By clicking “Sign up for GitHub”, you agree to our terms of service and privacy statement. We’ll occasionally send you account related emails.

Already on GitHub? Sign in to your account

Percentile Linear returns incorrect value. #7875

Closed
mikep2016 opened this issue Jul 27, 2016 · 21 comments
Closed

Percentile Linear returns incorrect value. #7875

mikep2016 opened this issue Jul 27, 2016 · 21 comments

Comments

@mikep2016
Copy link

mikep2016 commented Jul 27, 2016

The percentile function does not return the expected values. It seems to be getting the linear distance between two points the wrong way around and returns a value closer to the lower number.

For example:

array([   110531353,    167471747,    167471747,    183000406,
          200000000,    759174457,    921094606,    931142911,
         1300000000,   1341797102,   1380317195,   1380317195,
         1500000000,   1500000000,   1500000000,   1830004057,
         1932444073,   2000000000,   2000000000, 2345976525, 2500000000,
       2745006085, 2847019692, 3000000000, 3000000000, 3000000000,
       3000000000, 3312761268, 3500000000, 3588824707, 4000000000,
       4140951585, 5000000000, 6600000000, 7100000000, 7717299940,
       8445515490, 8972061767, 9662220364, 11000000000, 11042537559,
       12422854754, 13000000000, 13000000000, 13803171949, 15000000000,
       17000000000, 20000000000, 22085075118, 24845709508, 32025070994,
       34000000000, 35000000000, 36000000000, 36000000000, 39453076027,
       40000000000, 46930784627, 82819031694, 110425375592], dtype=int64)

> > > np.percentile(a,75)
> > > 14102378961.75
> > > np.percentile(a,50)
> > > 3794412353.5
> > > np.percentile(a,25)
> > > 1747503042.75

expected values:

75 = 14700792987.25
50 = 3794412353.5
25 = 1582501014.25

When reading the documentation the linear methodology seems correct but there possibly could be an issue with the fraction it is using??

@tom-bird
Copy link
Contributor

How did you arrive at your expected values?

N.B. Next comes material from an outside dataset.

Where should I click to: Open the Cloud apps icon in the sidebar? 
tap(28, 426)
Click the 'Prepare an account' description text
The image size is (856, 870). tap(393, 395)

I agree with the numpy values using the linear interpolation.

For example, the 75th percentile, given there are 60 items in your list, should be the 44.25th element in the sorted list. Using the linear interpolation, this is i + (j - i) * 0.25 as per the docs, where i is a[44] and j is a[45].

@charris
Copy link
Member

charris commented Jul 28, 2016

What numpy version?

@tom-bird
Copy link
Contributor

I get the same values on 1.11.1

@mikep2016
Copy link
Author

I am using numpy 1.11.1

The values I expected came firstly from SPSS which I also checked using excel's percentile function. Both of these returned the values.

75 = 14700792987.25
50 = 3794412353.5
25 = 1582501014.25

@mikep2016
Copy link
Author

Should the formula not be (n+1)*0.75 giving 45.75

@tom-bird
Copy link
Contributor

tom-bird commented Jul 29, 2016

I don't think so, (n-1)*0.75 will give you the 75th percentile, starting from a 0 index.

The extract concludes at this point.